Saturday, August 1, 2015

UPS to Buy Coyote for $1.8 Billion as Delivery Giants Turn to Deals to Grow

Latest move comes as EU opens probe into FedEx’s acquisition of TNT Express

Packages are sorted at a UPS facility in Louisville, Ky. in April. UPS’s deal with Coyote Logistics would help expand its presence in the freight-brokerage business.ENLARGE
Packages are sorted at a UPS facility in Louisville, Ky. in April. UPS’s deal with Coyote Logistics would help expand its presence in the freight-brokerage business. PHOTO: BLOOMBERG NEWS
United Parcel Service Inc. has agreed to buy Coyote Logistics LLC for $1.8 billion, looking to expand in the burgeoning freight-brokerage business and get a better handle on the peak holiday shipping season.
UPS, which is acquiring the shipping-services provider from private-equity firm Warburg Pincus LLC, said Friday it expects the addition to start contributing to earnings next year, eventually pitching in $100 million to $150 million.
UPS has been contracting with Chicago-based Coyote since 2012 to find extra truck space for the growing flood of holiday e-commerce, UPS Chief Commercial Officer Alan Gershenhorn said in an interview. The delivery giant has been working on reducing costs after tough back-to-back holiday seasons damped profit.

——

■ Problem A ■
Extract each line of the rows that contains the string "Click". Treat uppercase and lowercase letters as distinct.

——

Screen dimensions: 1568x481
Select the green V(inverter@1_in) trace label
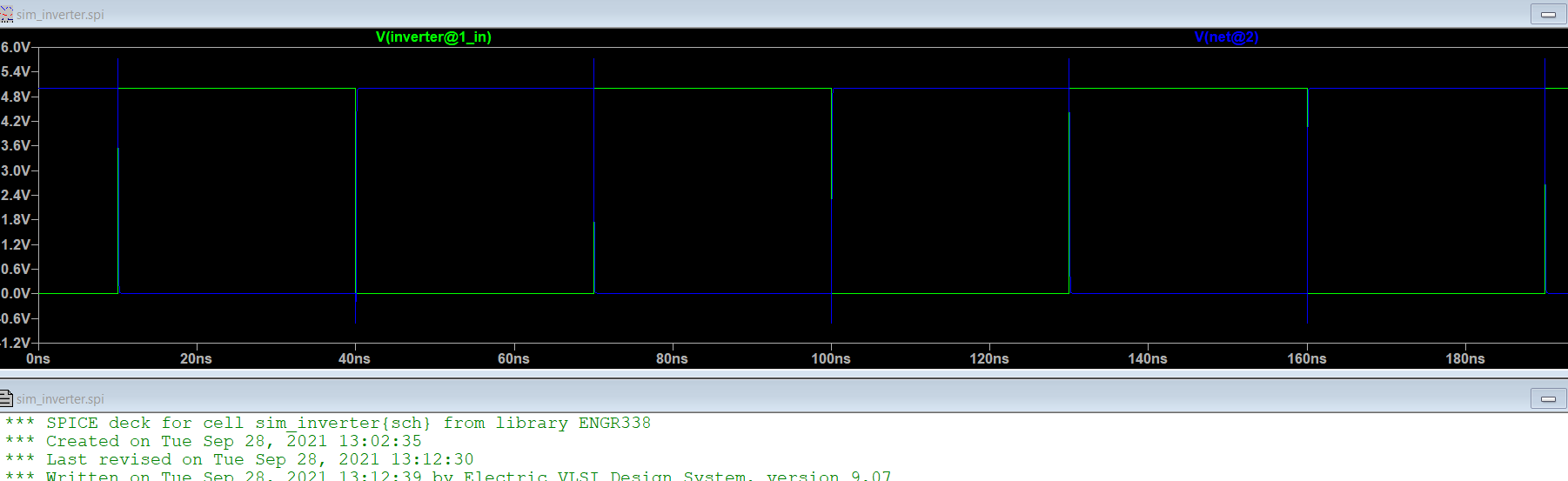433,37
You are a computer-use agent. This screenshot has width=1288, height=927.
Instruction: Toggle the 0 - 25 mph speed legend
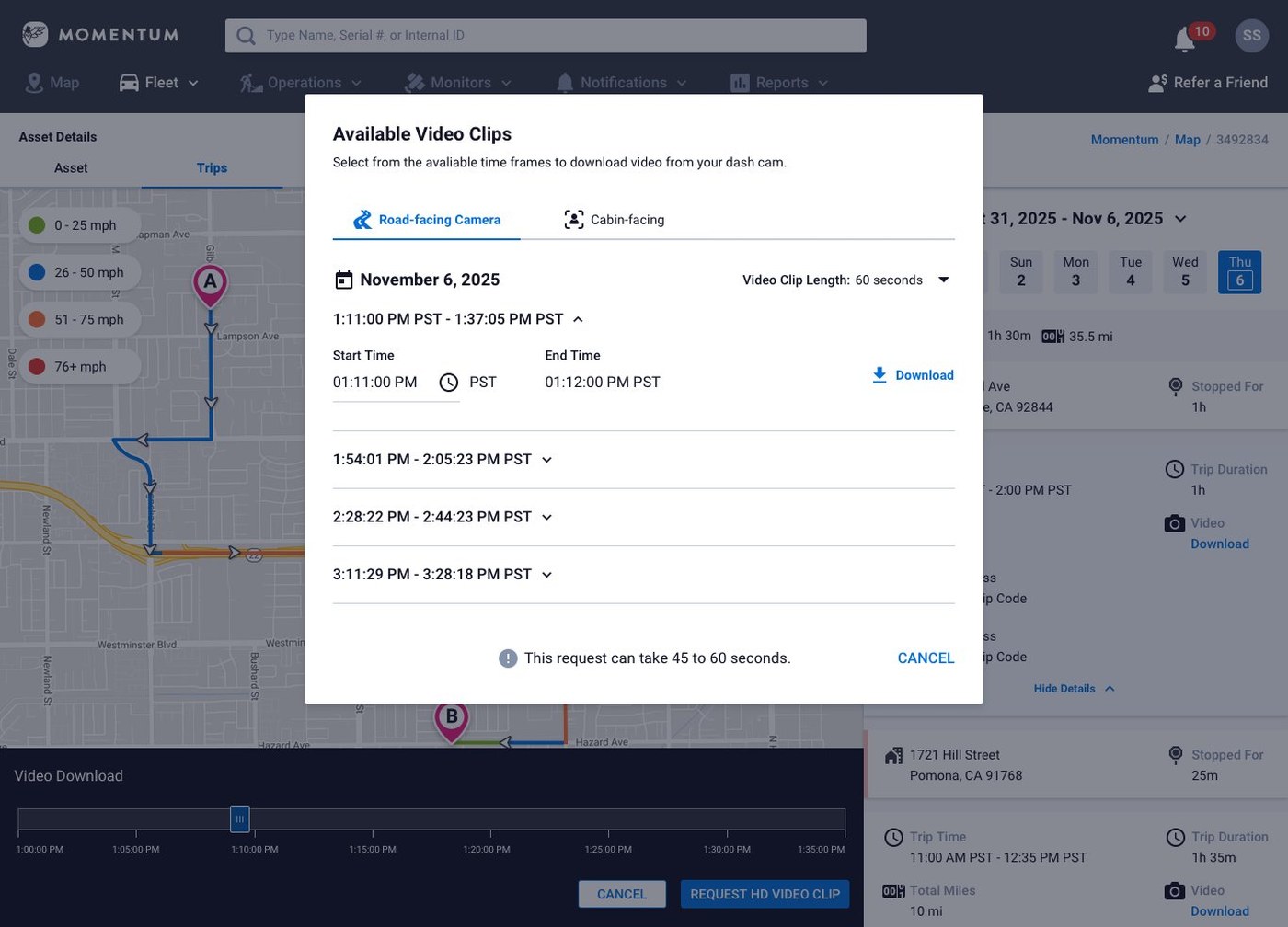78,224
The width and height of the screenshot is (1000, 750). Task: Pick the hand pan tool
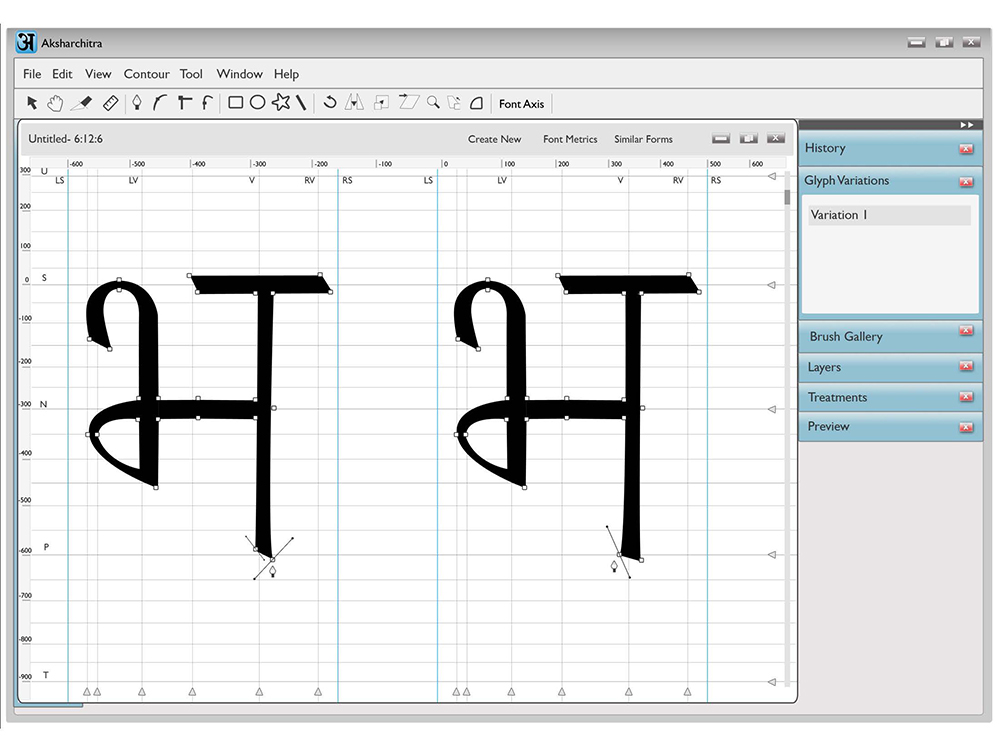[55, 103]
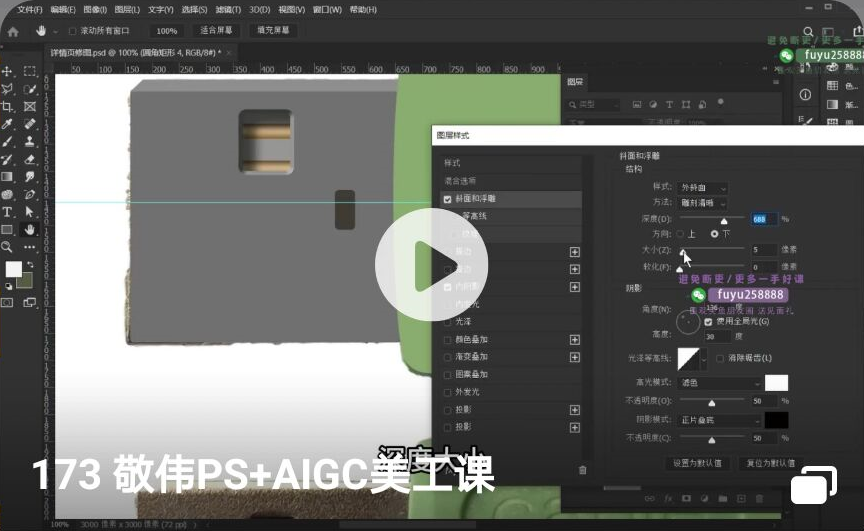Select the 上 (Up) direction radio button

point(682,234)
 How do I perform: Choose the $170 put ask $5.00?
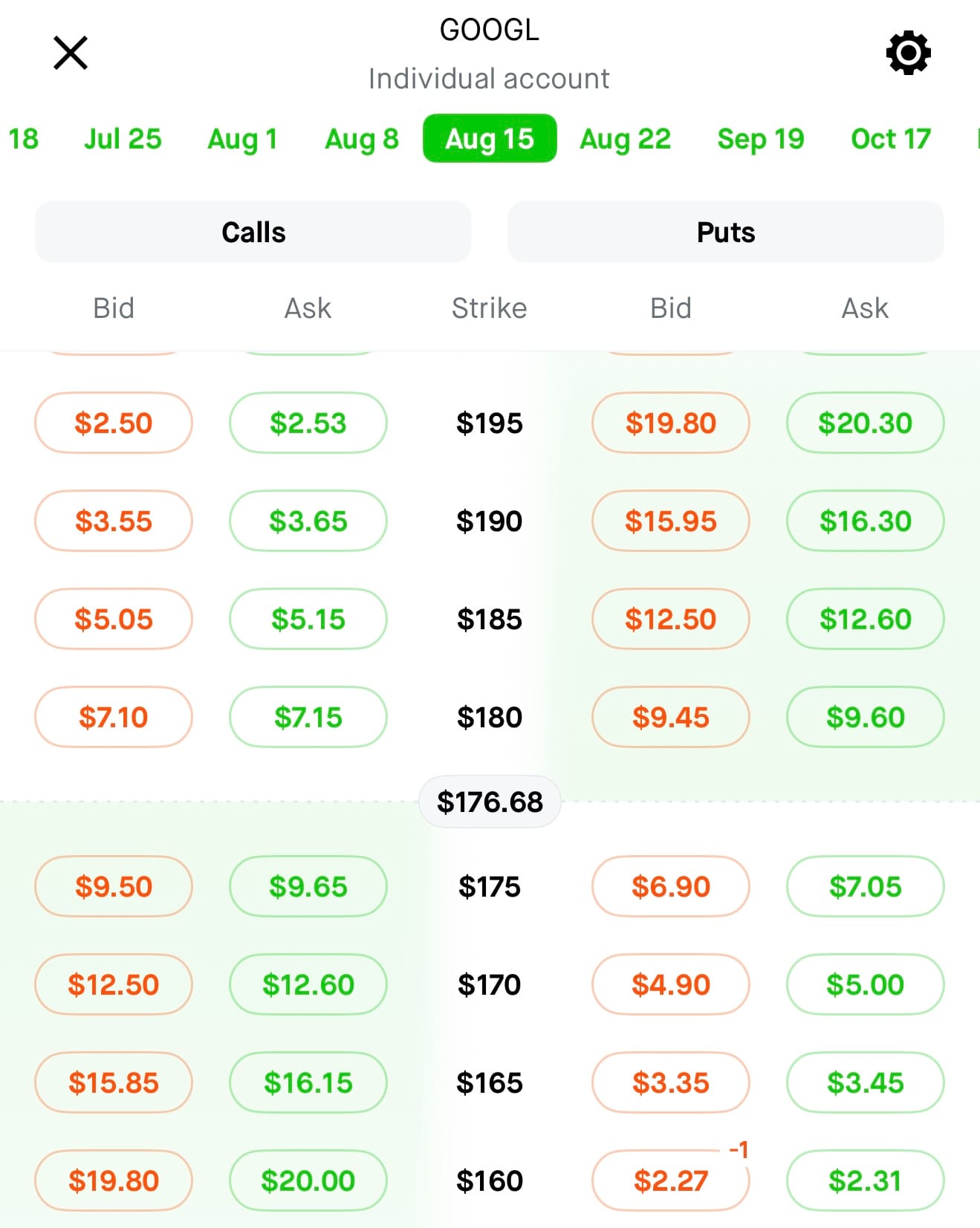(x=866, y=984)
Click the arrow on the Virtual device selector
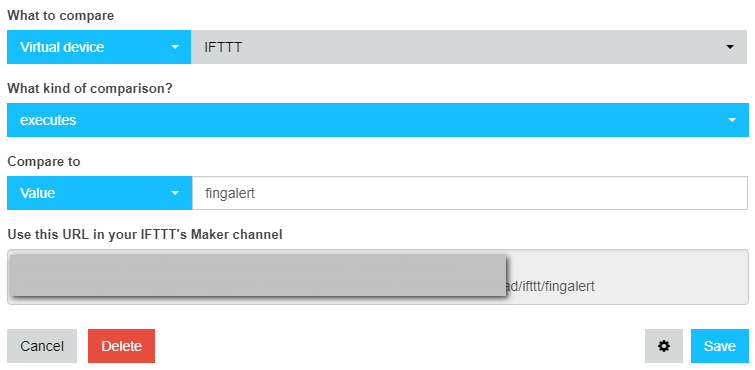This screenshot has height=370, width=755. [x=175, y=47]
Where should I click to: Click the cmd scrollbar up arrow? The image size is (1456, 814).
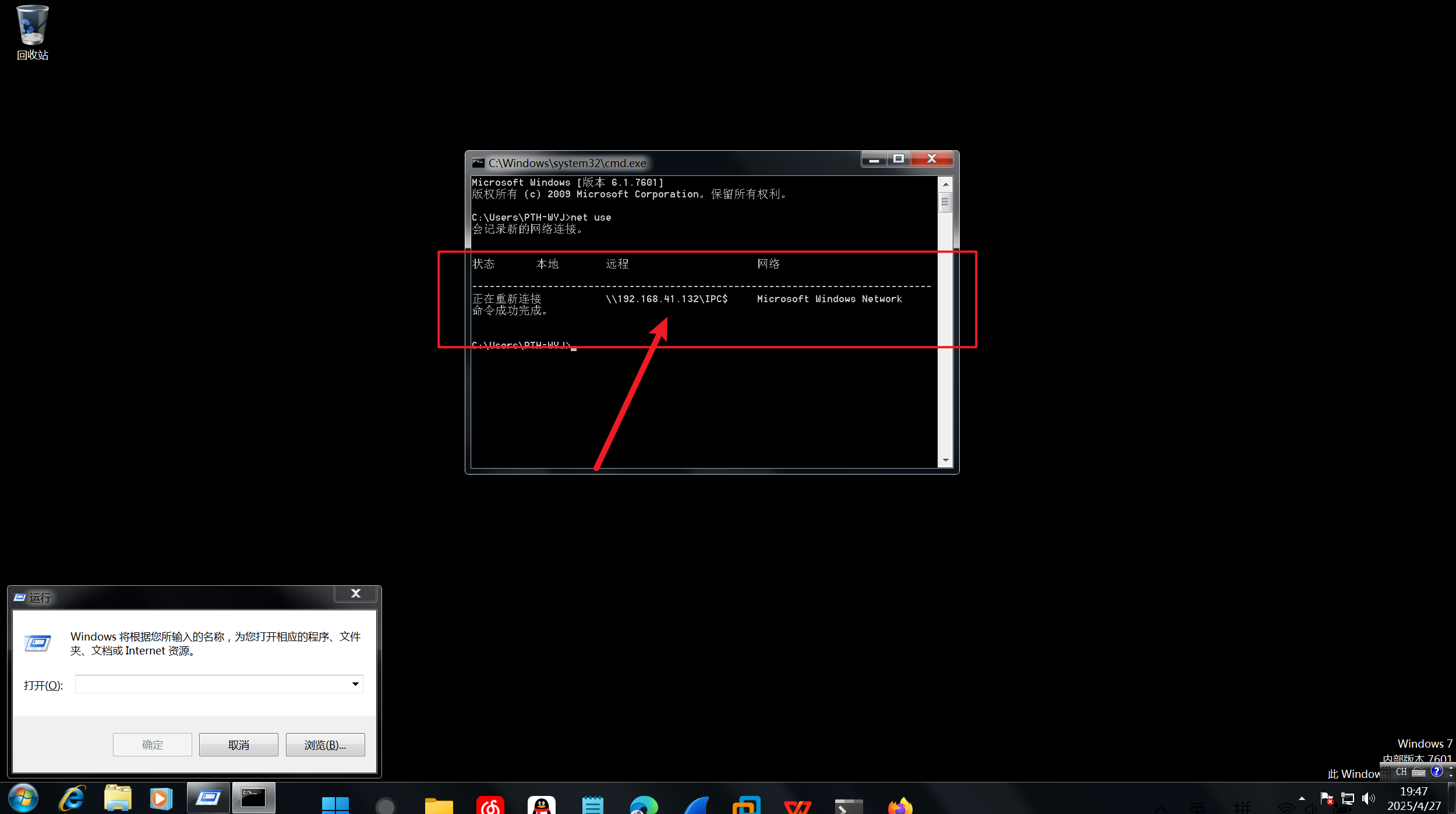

——

■ Problem B ■
In the article on UPS's acquisition of Coyote Logistics, from which firm is UPS buying the company?

■ Task output A ■
Click the arrow on the Virtual device selector
Where should I click to: Click the cmd scrollbar up arrow? The image size is (1456, 814).

■ Task output B ■
From the private-equity firm Warburg Pincus LLC.